#### WHAT THE TASK REQUIRES:
Return all entries precisely as they stand, without the images.

Source records
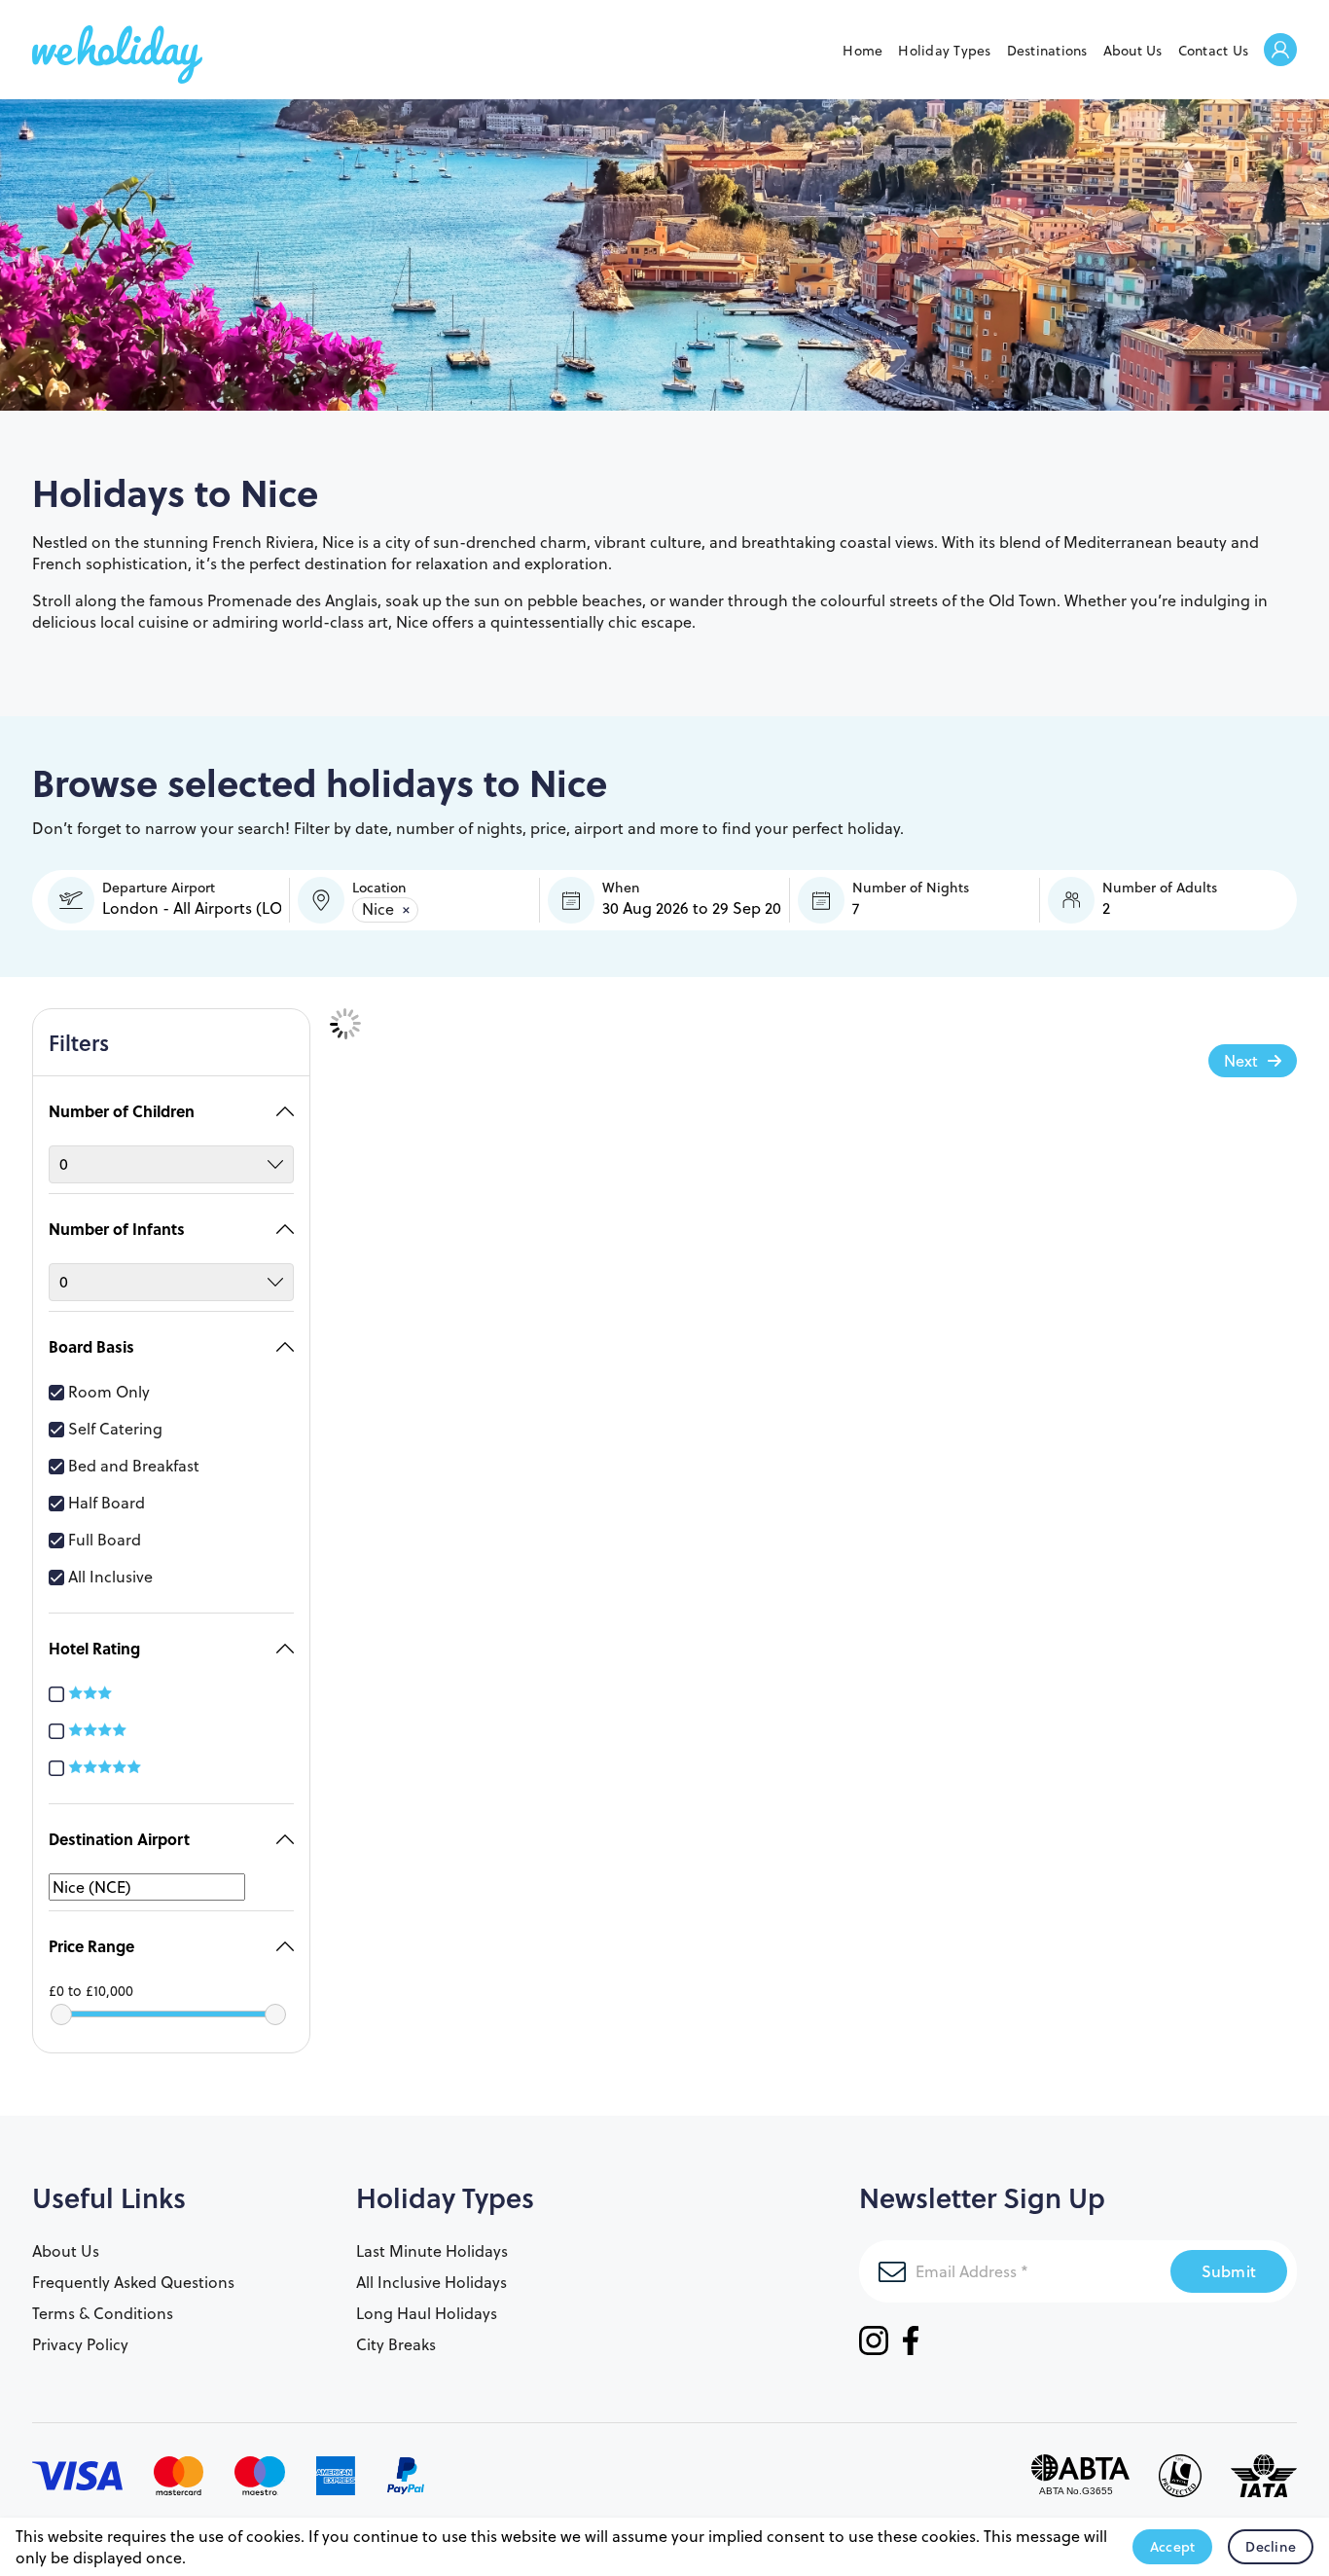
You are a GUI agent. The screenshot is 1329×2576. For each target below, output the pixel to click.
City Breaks (396, 2344)
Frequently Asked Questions (133, 2282)
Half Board (106, 1502)
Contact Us (1213, 50)
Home (862, 50)
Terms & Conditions (102, 2313)
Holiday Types (944, 50)
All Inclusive (110, 1576)
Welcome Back (1280, 51)
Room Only (109, 1391)
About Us (1133, 50)
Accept (1173, 2547)
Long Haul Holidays (426, 2313)
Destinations (1047, 50)
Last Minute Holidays (432, 2251)
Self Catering (115, 1428)
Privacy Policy (80, 2344)
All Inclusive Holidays (431, 2282)
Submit (1229, 2271)
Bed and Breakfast (133, 1465)
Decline (1270, 2547)
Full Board (104, 1539)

#### EXERCISE RESPONSE:
You are a GUI agent. The screenshot is 1329×2576. For each target below, output the pixel to click.
City Breaks (396, 2344)
Frequently Asked Questions (133, 2282)
Half Board (106, 1502)
Contact Us (1213, 50)
Home (862, 50)
Terms & Conditions (102, 2313)
Holiday Types (944, 50)
All Inclusive (110, 1576)
Welcome Back (1280, 51)
Room Only (109, 1391)
About Us (1133, 50)
Accept (1173, 2547)
Long Haul Holidays (426, 2313)
Destinations (1047, 50)
Last Minute Holidays (432, 2251)
Self Catering (115, 1428)
Privacy Policy (80, 2344)
All Inclusive Holidays (431, 2282)
Submit (1229, 2271)
Bed and Breakfast (133, 1465)
Decline (1270, 2547)
Full Board (104, 1539)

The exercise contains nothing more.